Workflow:Sgl project Sglang Frontend Language Multi Turn Chat
| Knowledge Sources | |
|---|---|
| Domains | LLM_Inference, Prompt_Engineering, Frontend_DSL |
| Last Updated | 2026-02-09 00:00 GMT |
Overview
End-to-end process for building multi-turn conversational AI programs using SGLang's frontend domain-specific language (DSL) with features like branching, constrained generation, and batching.
Description
This workflow covers using SGLang's Python-native frontend language to construct complex generation programs that go beyond simple prompt-in, text-out patterns. The frontend DSL provides primitives for multi-turn conversations (sgl.user, sgl.assistant), parallel generation branches (fork/join), constrained decoding (choices, regex), streaming output, and batch execution. Programs are defined as decorated Python functions that compose these primitives, enabling sophisticated generation logic with automatic prompt caching and efficient execution.
Usage
Execute this workflow when you need to build generation programs with control flow, multi-turn dialogues, branching logic, or constrained outputs that go beyond simple API calls. Common use cases include multi-step reasoning agents, structured information extraction pipelines, tool-use decision making, and parallel hypothesis generation.
Execution Steps
Step 1: Initialize the SGLang Backend
Set up either a local Runtime (in-process model) or connect to a remote RuntimeEndpoint (running SGLang server). The backend handles all model execution while the frontend DSL defines the generation logic.
Key considerations:
- sgl.Runtime(model_path=...) for local in-process execution
- sgl.RuntimeEndpoint("http://host:port") for connecting to a running server
- Set as default backend with sgl.set_default_backend()
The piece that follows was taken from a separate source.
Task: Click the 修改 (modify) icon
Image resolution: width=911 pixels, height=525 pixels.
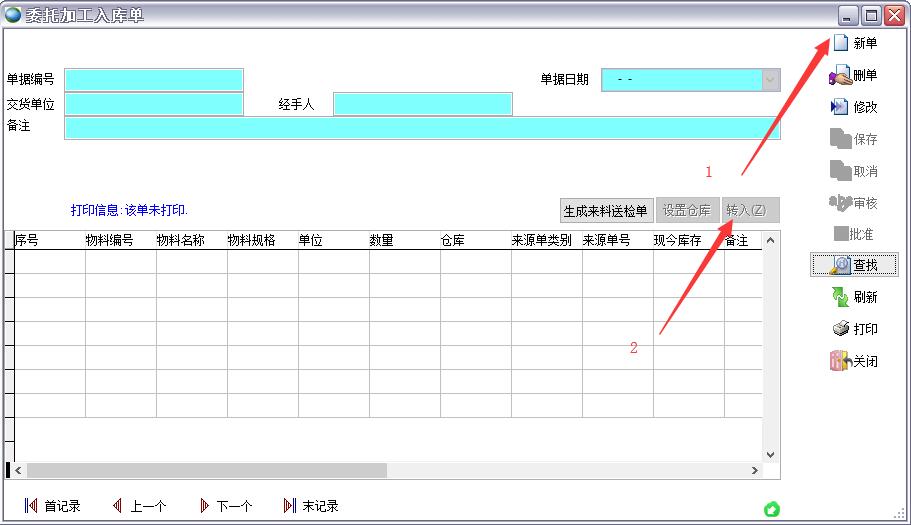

- Local runtime manages its own GPU memory and model lifecycle
Step 2: Define Generation Functions
Write Python functions decorated with @sgl.function that define the generation program. Within these functions, use the SGLang primitives to build multi-turn conversations, branch into parallel generation paths, and apply constraints to outputs.
Key considerations:
- @sgl.function decorator enables SGLang state tracking
- Append text with s += "text" to build the prompt
- Use sgl.user() and sgl.assistant() for chat-formatted conversations
- Use sgl.gen("name") to generate and capture output in a named variable
- Use sgl.gen("name", choices=[...]) for constrained selection
- Use sgl.gen("name", regex=pattern) for regex-constrained generation
Step 3: Implement Branching Logic
For programs requiring parallel exploration, use the fork primitive to create multiple generation branches that share the same prefix. Each branch generates independently and results can be joined back into the main execution flow.
Key considerations:
- s.fork(n) creates n parallel branches sharing the prefix cache
- Each fork can generate with different continuations
- Branches execute in parallel leveraging RadixAttention prefix sharing
- Results from forks are accessed by indexing the fork variable
Step 4: Execute the Generation Program
Run the defined function with input arguments using .run() for single execution, .run_batch() for batch execution, or with stream=True for streaming output. The runtime handles prompt caching, batching, and efficient execution.
Key considerations:
- .run(arg1=val1, ...) for single execution returning a ProgramState
- .run_batch([dict1, dict2, ...]) for batch execution returning list of states
- stream=True enables token-by-token streaming via text_iter()
- progress_bar=True shows batch execution progress
Step 5: Extract Results
Access generated outputs from the returned ProgramState object. Named generation variables are accessible by indexing the state, full text is available via state.text(), and chat messages via state.messages().
Key considerations:
- state["variable_name"] retrieves a specific generated output
- state.text() returns the full concatenated program text
- state.messages() returns the conversation in message format
- Multiple named generations can be accessed independently